• [Latihan Tertulis 1]
Dalam artikel tentang transformasi PEMA di bawah ini, apa nama lengkap perusahaan yang disingkat PEMA?

• [Kutipan Dokumen]
______________________________

Sabtu, 20 Desember 2025
Beranda / Feature / Transformasi PEMA Jadi Lokomotif Ekonomi Aceh

Transformasi PEMA Jadi Lokomotif Ekonomi Aceh

Sabtu, 02 Agustus 2025 10:30 WIB

Font: Ukuran: - +

Reporter : Naufal Habibi

PT PEMA sedang bergerak keluar dari bayang-bayang masa lalu menuju wajah baru sebagai korporasi daerah yang profesional dan kompetitif. [Foto: Ilustrasi AI oleh dialeksis.com]


DIALEKSIS.COM | Feature - Di tengah tantangan investasi, pengelolaan sumber daya alam, dan tuntutan kemandirian ekonomi daerah, PT Pembangunan Aceh (PEMA) memilih langkah yang tak biasa: menata diri dari dalam.

______________________________

• [Bahan Masukan]
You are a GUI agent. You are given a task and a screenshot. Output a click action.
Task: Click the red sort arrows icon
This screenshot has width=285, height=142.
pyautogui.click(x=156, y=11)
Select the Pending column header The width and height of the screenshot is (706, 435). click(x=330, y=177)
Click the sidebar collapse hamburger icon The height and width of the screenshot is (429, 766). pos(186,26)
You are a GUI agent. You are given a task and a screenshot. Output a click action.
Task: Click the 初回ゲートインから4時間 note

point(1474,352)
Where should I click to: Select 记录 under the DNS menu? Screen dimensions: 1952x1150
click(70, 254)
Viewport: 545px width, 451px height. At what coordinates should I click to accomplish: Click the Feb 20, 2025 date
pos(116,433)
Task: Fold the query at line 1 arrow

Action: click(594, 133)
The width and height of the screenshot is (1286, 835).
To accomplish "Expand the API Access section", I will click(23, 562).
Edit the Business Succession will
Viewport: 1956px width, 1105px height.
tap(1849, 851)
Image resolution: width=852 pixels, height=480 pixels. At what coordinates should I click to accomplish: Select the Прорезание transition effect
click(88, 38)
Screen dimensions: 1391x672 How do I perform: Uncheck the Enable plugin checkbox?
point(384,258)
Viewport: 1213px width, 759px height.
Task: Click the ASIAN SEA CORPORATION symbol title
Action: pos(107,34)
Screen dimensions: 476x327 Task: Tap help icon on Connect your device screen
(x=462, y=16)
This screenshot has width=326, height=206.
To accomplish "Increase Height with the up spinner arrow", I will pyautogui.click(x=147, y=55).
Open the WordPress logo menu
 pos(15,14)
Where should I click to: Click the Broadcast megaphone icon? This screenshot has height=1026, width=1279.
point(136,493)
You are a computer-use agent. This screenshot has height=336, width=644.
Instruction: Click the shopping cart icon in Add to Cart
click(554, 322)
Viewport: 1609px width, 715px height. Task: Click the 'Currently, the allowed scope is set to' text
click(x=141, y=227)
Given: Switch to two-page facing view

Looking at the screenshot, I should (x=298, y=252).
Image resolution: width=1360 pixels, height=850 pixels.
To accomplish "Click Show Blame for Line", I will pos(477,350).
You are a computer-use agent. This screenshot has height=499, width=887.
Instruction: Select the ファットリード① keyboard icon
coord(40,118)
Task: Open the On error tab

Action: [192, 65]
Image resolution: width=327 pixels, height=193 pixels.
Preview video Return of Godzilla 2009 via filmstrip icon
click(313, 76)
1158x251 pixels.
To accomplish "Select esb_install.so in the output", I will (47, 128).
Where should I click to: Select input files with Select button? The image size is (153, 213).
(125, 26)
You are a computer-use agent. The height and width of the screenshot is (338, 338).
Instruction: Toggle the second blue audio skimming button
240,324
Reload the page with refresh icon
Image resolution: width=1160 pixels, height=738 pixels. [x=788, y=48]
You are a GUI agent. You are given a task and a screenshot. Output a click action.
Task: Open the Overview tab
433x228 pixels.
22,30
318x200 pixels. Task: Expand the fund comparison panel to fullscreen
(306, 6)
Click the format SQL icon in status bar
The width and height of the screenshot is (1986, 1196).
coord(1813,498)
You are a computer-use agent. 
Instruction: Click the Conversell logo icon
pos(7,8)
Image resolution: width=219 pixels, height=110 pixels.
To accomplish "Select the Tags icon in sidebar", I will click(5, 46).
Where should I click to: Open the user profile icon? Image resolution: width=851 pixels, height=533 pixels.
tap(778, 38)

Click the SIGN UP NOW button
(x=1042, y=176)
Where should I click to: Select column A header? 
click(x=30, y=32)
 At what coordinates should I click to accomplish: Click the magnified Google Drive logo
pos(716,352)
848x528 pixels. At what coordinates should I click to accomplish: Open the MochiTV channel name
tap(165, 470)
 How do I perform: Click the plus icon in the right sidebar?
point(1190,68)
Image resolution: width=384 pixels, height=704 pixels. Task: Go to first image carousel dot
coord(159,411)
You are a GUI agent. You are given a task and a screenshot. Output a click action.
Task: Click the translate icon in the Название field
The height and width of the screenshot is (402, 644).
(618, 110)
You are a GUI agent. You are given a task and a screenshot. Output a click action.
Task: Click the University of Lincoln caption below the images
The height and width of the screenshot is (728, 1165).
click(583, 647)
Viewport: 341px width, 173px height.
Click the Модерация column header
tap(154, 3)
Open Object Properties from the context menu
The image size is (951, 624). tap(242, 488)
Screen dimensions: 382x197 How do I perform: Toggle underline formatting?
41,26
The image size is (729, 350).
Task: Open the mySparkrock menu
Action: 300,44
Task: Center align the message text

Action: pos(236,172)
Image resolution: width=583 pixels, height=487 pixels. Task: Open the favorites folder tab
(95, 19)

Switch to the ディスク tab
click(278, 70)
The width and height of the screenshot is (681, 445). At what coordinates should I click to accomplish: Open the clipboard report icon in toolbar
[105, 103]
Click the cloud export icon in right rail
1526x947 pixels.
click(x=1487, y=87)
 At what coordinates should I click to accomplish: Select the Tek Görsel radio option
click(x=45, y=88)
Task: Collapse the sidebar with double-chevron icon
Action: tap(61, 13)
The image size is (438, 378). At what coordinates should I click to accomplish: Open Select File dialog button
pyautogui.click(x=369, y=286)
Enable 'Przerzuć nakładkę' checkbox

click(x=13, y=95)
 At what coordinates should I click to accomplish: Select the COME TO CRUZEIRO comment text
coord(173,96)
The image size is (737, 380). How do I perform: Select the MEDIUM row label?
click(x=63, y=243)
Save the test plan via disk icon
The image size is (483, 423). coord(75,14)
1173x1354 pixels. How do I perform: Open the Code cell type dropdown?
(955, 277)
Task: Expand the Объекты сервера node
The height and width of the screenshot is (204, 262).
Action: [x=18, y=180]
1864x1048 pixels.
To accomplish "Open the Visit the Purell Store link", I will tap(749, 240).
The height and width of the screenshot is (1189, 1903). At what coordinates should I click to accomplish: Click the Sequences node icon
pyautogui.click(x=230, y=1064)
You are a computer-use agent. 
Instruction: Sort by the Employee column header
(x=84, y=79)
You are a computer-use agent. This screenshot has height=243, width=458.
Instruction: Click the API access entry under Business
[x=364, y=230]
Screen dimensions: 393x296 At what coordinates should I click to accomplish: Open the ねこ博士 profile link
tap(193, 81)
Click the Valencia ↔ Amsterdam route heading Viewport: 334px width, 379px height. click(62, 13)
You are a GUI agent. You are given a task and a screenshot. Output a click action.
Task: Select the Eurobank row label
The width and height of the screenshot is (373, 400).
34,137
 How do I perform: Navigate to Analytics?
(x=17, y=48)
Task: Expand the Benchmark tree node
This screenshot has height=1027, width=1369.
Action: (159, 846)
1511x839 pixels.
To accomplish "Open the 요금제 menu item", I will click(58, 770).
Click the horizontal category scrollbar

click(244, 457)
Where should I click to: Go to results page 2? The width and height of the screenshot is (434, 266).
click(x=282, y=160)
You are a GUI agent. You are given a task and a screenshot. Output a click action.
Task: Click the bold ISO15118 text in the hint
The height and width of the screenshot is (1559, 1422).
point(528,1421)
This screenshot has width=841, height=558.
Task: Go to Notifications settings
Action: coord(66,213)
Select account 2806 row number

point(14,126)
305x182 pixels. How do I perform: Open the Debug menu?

______________________________

• [Latihan Tertulis 2]
Tuliskan ulang tanpa perubahan baris-baris dalam daftar di atas, mulai dari baris yang memuat "How do I perform: Click" sampai dengan baris yang memuat "click(583, 647)".

• [Jawaban Latihan 1]
PT Pembangunan Aceh.

• [Jawaban Latihan 2]
 How do I perform: Click the plus icon in the right sidebar?
point(1190,68)
Image resolution: width=384 pixels, height=704 pixels. Task: Go to first image carousel dot
coord(159,411)
You are a GUI agent. You are given a task and a screenshot. Output a click action.
Task: Click the translate icon in the Название field
The height and width of the screenshot is (402, 644).
(618, 110)
You are a GUI agent. You are given a task and a screenshot. Output a click action.
Task: Click the University of Lincoln caption below the images
The height and width of the screenshot is (728, 1165).
click(583, 647)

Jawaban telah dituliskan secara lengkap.